When COVID-19 first hit, courthouses closed, but virtual alternative dispute resolution (ADR) platforms like the AAA’s continued to operate and increase caseloads. Even some bankruptcy court judges are approaching virtual ADR platforms to carry out court-ordered mediation digitally, in an effort to reduce their mounting caseloads.
The rising interest in, and use of, virtual mediation will likely continue to increase—perhaps to the point where in-person mediation may become much less commonplace even after the development of a vaccine for COVID-19. The convenience of not having to travel to court to participate in mediation, while hearing and seeing parties in different states, is catching on—and many courts are taking steps that widen their embrace of videoconferencing technology. For example, the Superior Court of California for the County of Riverside has issued protocols mandating that videoconferencing be utilized for all family court matters going forward in the near term, but not for general and civil court proceedings. Meanwhile, the Superior Court of California for the County of San Diego initiated rules requiring that all hearings, including discovery and motion hearings, will be conducted via videoconference; only trials will take place in person there.
Mediation via Videoconference is Here to Stay
Whether in-house counsel and litigation attorneys prefer virtual mediation to in-person mediation, or vice versa, the virtual process is not only here to stay, but becoming more accepted as the default option for resolving cases. Legal professionals must enhance their proficiency with the videoconferencing solutions which enable virtual mediation, and with the medium of online mediation itself.
Think of it this way—virtual mediation offers the same benefits as in-person mediation, including the requirement that lawyers representing both sides agree on third-party mediators who will hear the case and possess the necessary experience and expertise. The settlement information remains confidential. The other mediation process particulars remain the same. The only difference is that nobody is in the same room.

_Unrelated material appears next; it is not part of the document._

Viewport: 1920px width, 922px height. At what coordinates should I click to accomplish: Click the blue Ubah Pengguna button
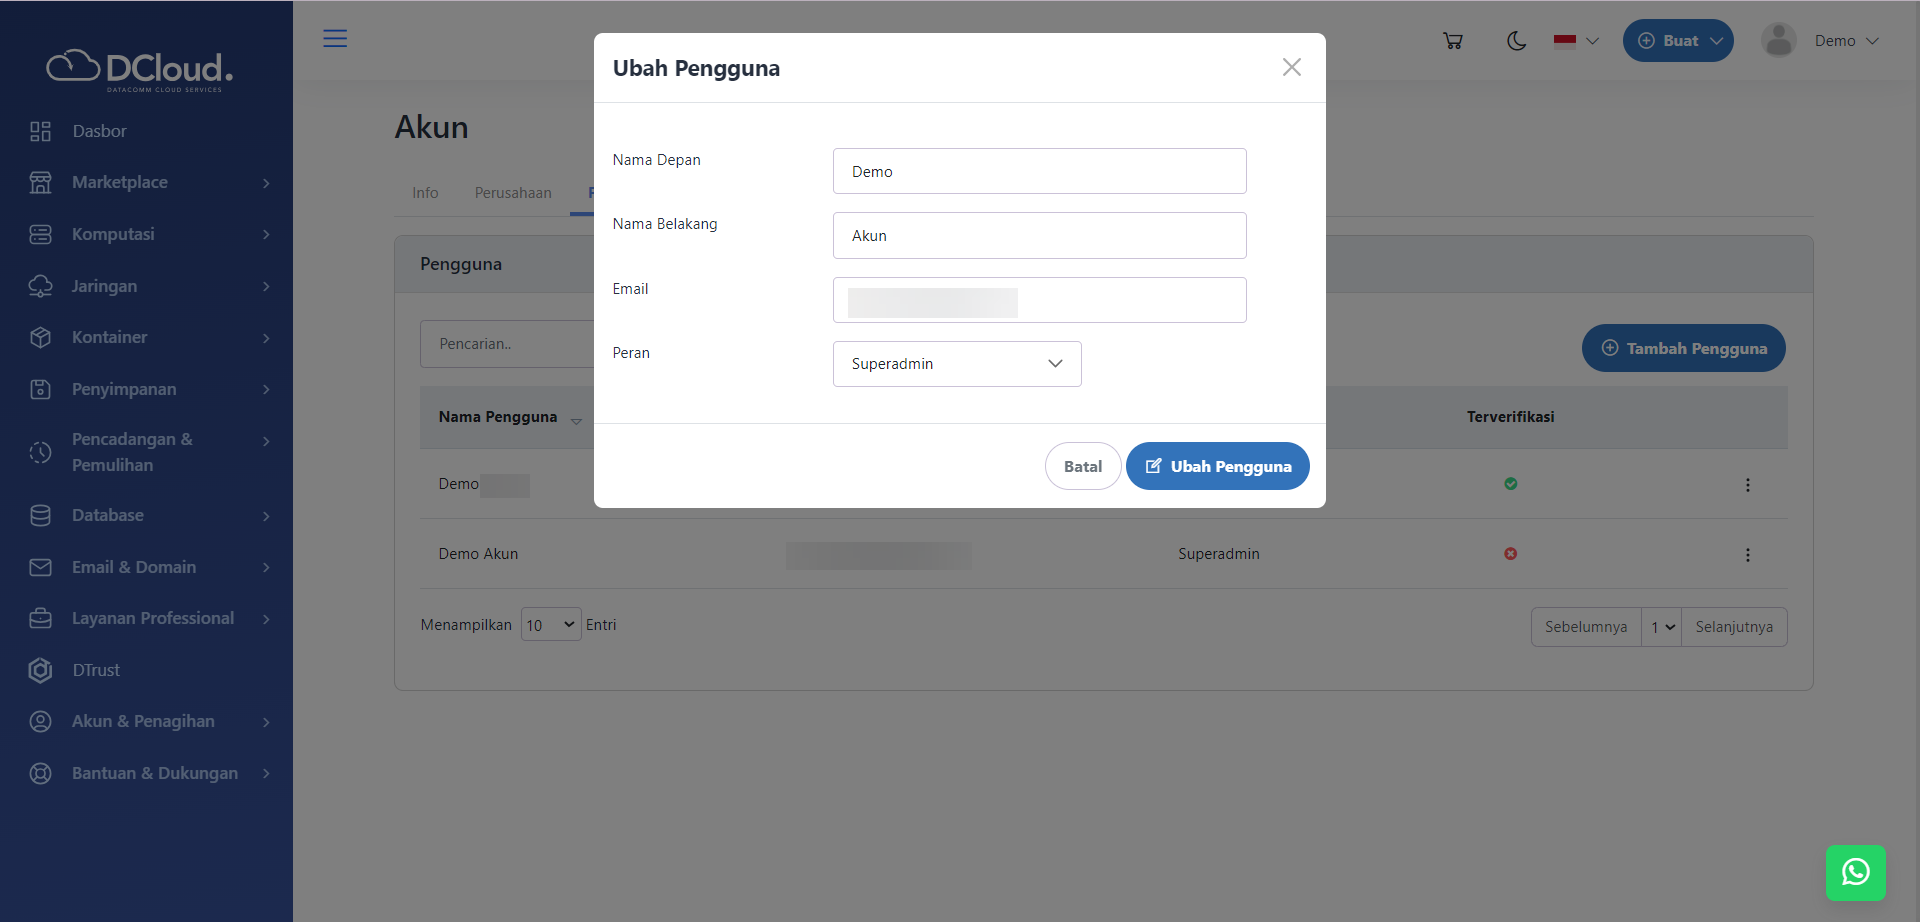click(x=1217, y=466)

According to court administrative offices around the country, between 80% and 85% of all cases achieve a durable conclusion through mediation. Embracing videoconferencing solutions which enable virtual mediation doesn’t change this—as long as clients involved in disputes are emotionally and mentally prepared to resolve their cases through mediation, and are willing to adhere to the settlements reached by the mediators hearing their cases, then virtual mediation can help bring their claims to an equitable conclusion.
One of the parties in a case for which we recently facilitated virtual mediation provided the following feedback: “I would only observe that once on the call, it is faster and more efficient to use Zoom. There is no travel. No room costs. And each party has a separate, secure room to discuss their case. It also allows experts and others to attend for a few minutes without losing the entire day. The screens are so good that you can see body gestures and facial expressions with accurate clarity. It is my view that will become the standard way of doing ADR within six months.”
Don’t fight change. After all, I can remember a time in the early 1990s when many in-house counsel and litigation attorneys were hesitant to embrace mediation itself!